Urgent considerations
See Differentials for more details
It is critical to identify patients with a high risk of death. The presence of factors such as structural heart disease, heart failure, cerebrovascular disease, family history of sudden cardiac death, trauma, or abnormal ECG findings indicate that a patient may be at high risk of death.[12][19] Causes of syncope that need to be excluded urgently include those listed below.
Myocardial infarction (MI) and ischaemia
An acute MI or a remote MI, especially with left ventricular dysfunction, can result in syncope due to ventricular arrhythmia, which can be life-threatening. Patients may have a history of known coronary artery disease (CAD) and preceding chest pain or dyspnoea. An ECG should be performed immediately to look for signs of infarction such as ST-segment elevation, new left bundle branch block, and arrhythmias.
Cardiac arrhythmias
Bradyarrhythmia and tachyarrhythmia are potentially life-threatening conditions that present with syncope. A history of CAD, medicines that promote AV block or torsades de pointes, and increased age increase the likelihood of arrhythmias. Less common causes of cardiac arrhythmias associated with sudden death should be excluded, such as Wolff-Parkinson-White syndrome and inherited cardiac ion channel abnormalities (e.g., long QT syndrome and Brugada syndrome).
Occult haemorrhage
Significant haemorrhage from gastrointestinal bleeding, tissue trauma, ruptured aortic aneurysm, ruptured ovarian cyst, ruptured ectopic pregnancy, retroperitoneal haemorrhage, or ruptured spleen may present with syncope.
Aortic dissection
Needs to be considered in patients with chest and back pain. Oxygen/advanced life support protocol and haemodynamic support should be instituted without delay if dissection is suspected. ECG may be abnormal if the dissection involves the coronary vessels, and chest x-ray (if the patient’s clinical status allows) may show a widened mediastinum. If available, immediate investigation with transthoracic echocardiogram is recommended.[20][21] However, an urgent contrast computed tomography (CT) chest is required for definitive diagnosis (trans-oesophageal echocardiography [TOE] and magnetic resonance imaging are alternatives).
Cardiac tamponade
May be caused by acute MI, aortic dissection, trauma, hypothyroidism, or pericarditis. Immediate pericardiocentesis is required.
Severe hypoglycaemia
Severe hypoglycaemia due to excessive administration of insulin, hepatic disease, or islet of Langerhans tumour may cause syncope. All patients presenting acutely with syncope should have blood glucose level measured as part of the initial assessment.
Hypoglycaemia and associated loss of consciousness is generally not transient unless treated, and thus hypoglycaemia is often excluded from studies of syncope.
Addison's disease
Acute, life-threatening addisonian crisis can present with syncope, nausea and vomiting, fever, hypotension, hyperpigmentation, and electrolyte abnormalities.

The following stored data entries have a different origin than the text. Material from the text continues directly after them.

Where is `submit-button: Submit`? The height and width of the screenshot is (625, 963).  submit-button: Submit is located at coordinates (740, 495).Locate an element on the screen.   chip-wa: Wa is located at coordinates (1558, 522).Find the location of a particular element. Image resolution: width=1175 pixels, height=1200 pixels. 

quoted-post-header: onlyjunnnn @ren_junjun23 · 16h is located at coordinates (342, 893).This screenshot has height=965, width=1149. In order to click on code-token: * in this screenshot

Presumptive treatment with hydrocortisone is required to correct hypotension.[22]
Massive pulmonary embolism
Saddle pulmonary embolus produces cardiac outflow obstruction, resulting in decreased cerebral perfusion and syncope.[23] Prospective studies report pulmonary embolism in between 2.3% and 25.3% of patients hospitalised with syncope.[24] Reports on the prevalence of pulmonary embolism in patients hospitalised with syncope vary widely from <1.0% to 17.3%.[24][25]
The history needs to include assessment of possible thromboembolic (TE) risk factors, such as previous TE disease, prolonged immobilisation (e.g., flight >4 hours), recent surgery, smoking, oral contraceptive pill or hormone replacement therapy, known malignancy, or family history of TE.[26]
Urgent evaluation with a CT pulmonary angiogram, ventilation/perfusion scan, D-dimer, or TOE (showing right heart failure or extension of thrombus in pulmonary artery) can help to make the diagnosis, and ECG changes of S1Q3T3 or right bundle branch block may also be seen. Arterial blood gases can quantify the degree of hypoxia.[27]
Thrombolysis should be considered for patients with massive pulmonary embolism causing cardiogenic shock.[28]
Subarachnoid haemorrhage
Headache, particularly when 'thunderclap' in nature, or the appearance of focal neurological signs in a patient with syncope, should raise subarachnoid haemorrhage as a potential cause. If subarachnoid haemorrhage is suspected, an urgent non-contrast head CT scan should be ordered as soon as possible.
There is no utility in routinely obtaining a head CT scan in patients with syncope, because lack of either a headache or abnormal neurological examination adequately rules out subarachnoid haemorrhage as the cause of the syncopal event.[29][30][31]